Introduction
Computer system security depends on the accurate prediction of attacker strategy and behaviour of other network users, and the effective implementation of defence mechanisms. Therefore the theory of ‘mean field games’, which involves the quantitative analysis of decision-making processes in strategic environments consisting of multiple ‘players’, provides the ideal platform for studying computer systems. With a better understanding of the strategic behaviour of attackers, it’s possible to design new approaches to cyber-security implementations.
Explaining the science
The theory of mean field games (MFGs) was developed independently by mathematicians Jean Michel Lasry and Pierre-Louis Lions and engineers Minyi Huang, Roland P. Malhame, and Peter Caines in 2006.

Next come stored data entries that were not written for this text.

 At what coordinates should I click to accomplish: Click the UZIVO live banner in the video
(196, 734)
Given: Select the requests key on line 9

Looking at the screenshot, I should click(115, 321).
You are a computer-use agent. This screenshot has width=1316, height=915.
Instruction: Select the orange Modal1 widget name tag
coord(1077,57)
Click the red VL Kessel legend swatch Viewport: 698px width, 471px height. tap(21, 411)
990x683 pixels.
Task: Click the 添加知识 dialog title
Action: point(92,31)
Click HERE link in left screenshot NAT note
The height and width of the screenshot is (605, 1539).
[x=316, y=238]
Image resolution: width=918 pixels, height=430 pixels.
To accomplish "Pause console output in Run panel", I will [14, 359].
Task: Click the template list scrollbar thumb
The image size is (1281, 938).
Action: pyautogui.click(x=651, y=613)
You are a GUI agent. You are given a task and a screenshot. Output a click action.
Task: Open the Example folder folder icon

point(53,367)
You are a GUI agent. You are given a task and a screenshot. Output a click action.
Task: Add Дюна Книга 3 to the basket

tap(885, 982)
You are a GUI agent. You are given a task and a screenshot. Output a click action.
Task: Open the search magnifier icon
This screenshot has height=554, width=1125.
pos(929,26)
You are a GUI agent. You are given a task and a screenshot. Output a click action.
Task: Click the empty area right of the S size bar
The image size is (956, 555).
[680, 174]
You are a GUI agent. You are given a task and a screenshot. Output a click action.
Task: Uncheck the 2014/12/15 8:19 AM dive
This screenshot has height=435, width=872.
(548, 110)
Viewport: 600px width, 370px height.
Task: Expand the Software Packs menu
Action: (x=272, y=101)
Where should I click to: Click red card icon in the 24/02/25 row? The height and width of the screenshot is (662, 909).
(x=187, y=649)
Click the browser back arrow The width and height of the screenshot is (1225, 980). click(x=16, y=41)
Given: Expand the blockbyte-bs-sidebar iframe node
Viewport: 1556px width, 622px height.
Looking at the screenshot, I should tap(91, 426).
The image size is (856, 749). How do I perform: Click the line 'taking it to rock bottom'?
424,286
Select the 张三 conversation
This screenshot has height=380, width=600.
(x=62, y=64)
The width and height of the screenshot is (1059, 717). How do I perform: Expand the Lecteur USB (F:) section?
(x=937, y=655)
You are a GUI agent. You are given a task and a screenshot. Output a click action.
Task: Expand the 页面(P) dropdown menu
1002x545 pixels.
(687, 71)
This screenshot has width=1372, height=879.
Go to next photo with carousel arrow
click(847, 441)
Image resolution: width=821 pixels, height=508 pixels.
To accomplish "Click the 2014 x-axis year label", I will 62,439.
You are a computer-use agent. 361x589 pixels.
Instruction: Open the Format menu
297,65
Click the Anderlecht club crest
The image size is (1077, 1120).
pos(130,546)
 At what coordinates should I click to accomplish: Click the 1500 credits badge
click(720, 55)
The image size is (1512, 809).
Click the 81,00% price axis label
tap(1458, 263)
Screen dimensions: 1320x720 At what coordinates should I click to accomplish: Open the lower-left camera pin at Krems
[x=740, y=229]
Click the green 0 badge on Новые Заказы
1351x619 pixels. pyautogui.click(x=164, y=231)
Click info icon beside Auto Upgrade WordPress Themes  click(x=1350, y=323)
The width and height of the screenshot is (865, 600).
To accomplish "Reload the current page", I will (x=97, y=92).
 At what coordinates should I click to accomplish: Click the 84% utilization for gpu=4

It deals with the study of strategic decision-making in very large populations of small, randomly interacting agents or ‘players’. It is inspired by mean field theory in physics which looks at the behaviour of systems of large numbers of particles, such as in gases, where individual particles have negligible impact upon the system as a whole, but affect each other.
In MFGs this equates to the decisions each small agent makes depending on the statistical properties of the states and strategies of other players in the ‘game’ they interact with, but having a very small impact on the game’s overall outcome. The mean field games approach is therefore ideal for the analysis of computer system security because it can effectively model the widespread contamination effect that attacks, such as malware, can have in a large network of computers.
One such example is representing defenders and attackers in botnet defence models. Botnets are collections of malware-infected internet-connected devices, often used in attacks known as a distributed denial of service (DDoS), which knock websites offline by flooding them with traffic.
Project aims
The main goal of the project is to develop and implement algorithms for computing the mean field games ‘equilibrium distribution’ that governs the behaviour of interacting individuals (i.e. computers in the network) for the botnet defence model.
This will then allow for a deeper understanding of the strategic behaviour of defenders and attackers in a computer network.
Applications
As the methodology proposed in this project for developing MFG algorithms is scalable, it is expected that the general approach from the work can be adapted to other problems in cyber security.
This could allow for a ‘Bayesian framework’, in which the structure of a game is iteratively updated with new information learned from data in the game.